LOL, OK, the Red Mile comparison wasn’t all that apt - other than I was trying to agree with y’all that Jumbotrons can be scary.
However: Competitive riding - no matter what level or discipline - is a game of mental toughness and preparation.
All the team leaders, from every country, had the opportunity to review this layout and observe mock competitions in that selfsame arena with all the bells and whistles as early as 2007. They all knew the Jumbotron was going to be there WELL in advance. That gave them all plenty of time to be prepared.

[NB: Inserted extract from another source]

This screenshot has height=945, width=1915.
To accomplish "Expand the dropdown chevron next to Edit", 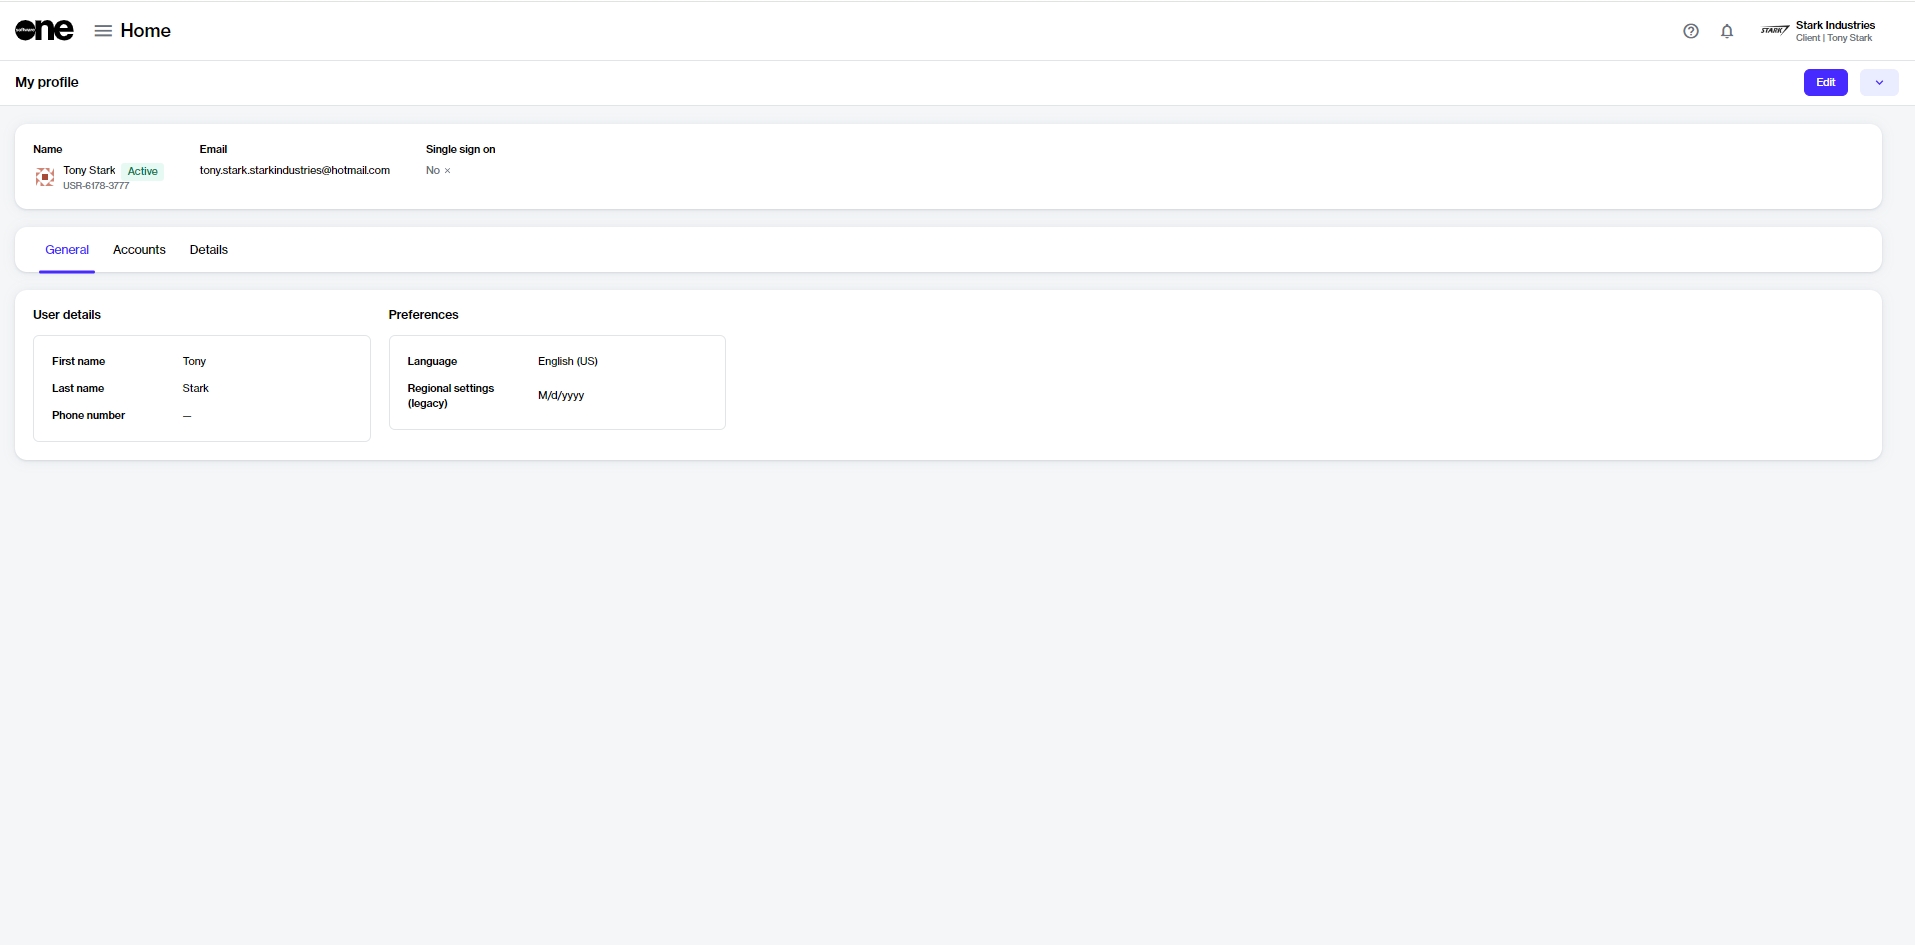I will tap(1878, 83).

I forget which blog I was reading, but I know one team was sufficiently concerned about the plastic horse statues scattered around at ringside that they went home and built some at Team HQ. You telling me that they couldn’t afford a few grand for some big screen teevees?

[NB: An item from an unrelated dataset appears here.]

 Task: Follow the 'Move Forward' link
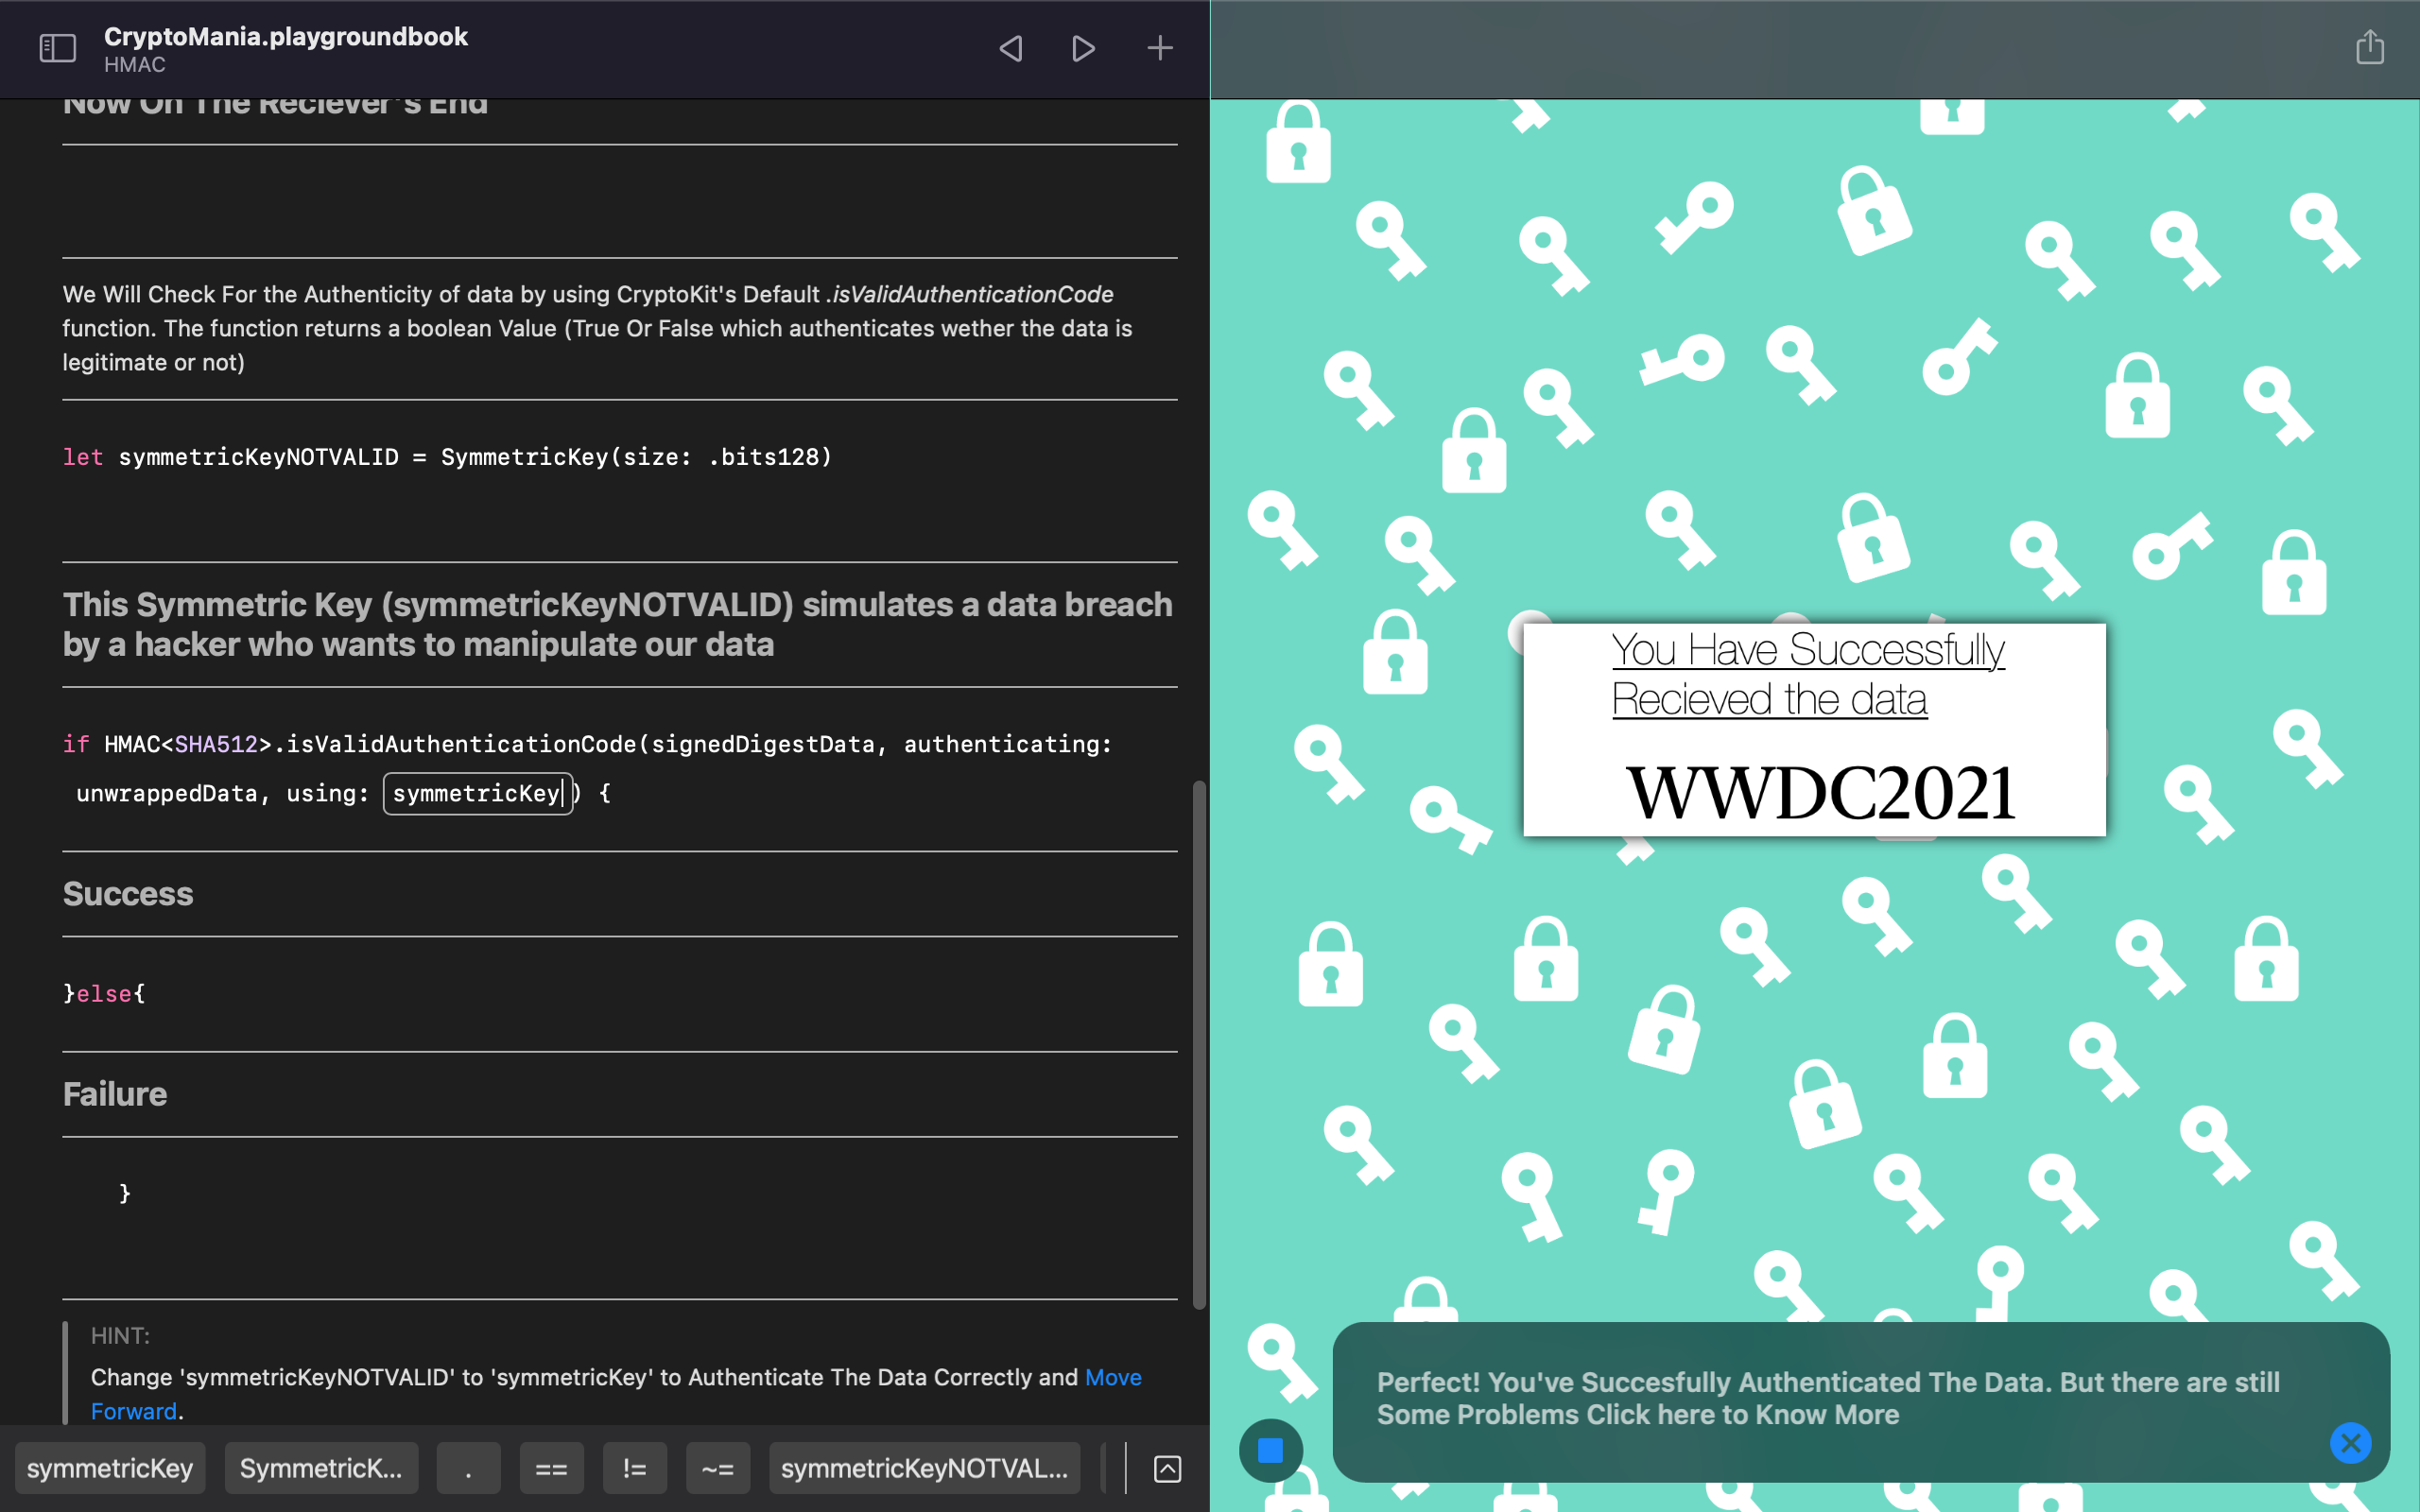coord(1112,1377)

Everybody from every country in every discipline has seen the Jumbotron well before these Games. No one else has said anything.
So what’s Isabell playing at here? Did the rest of her team prepare at home with big screen teevees and she thought she was too epic to NEED to, and is now finding out the hard way? Or do you think she’s playing a psychological game here with her fellow competitors?
I can see a certain amount of merit in trying to psych out one’s fellow competitors so that THEY go in the ring all tensed up, thinking “OMG, OMG, my horse is gonna spook at that Jumbotron” and it becomes a self-fulfilling prophecy…
There is no such thing as a perfect environment for any equestrian competition. Every horse, at some time in its competitive career, again irrespective of discipline, is going to have to compete in a ring where it Sees Dead People and other horses don’t. And every rider is going to have to learn to deal effectively with that.
This is called competition. And I’m sorry, but any rider who is sitting there thinking “OMG, my horse is gonna spook at that” and whining that it should be removed is less of a rider than those more mentally toughwho just get on with the job of preparation.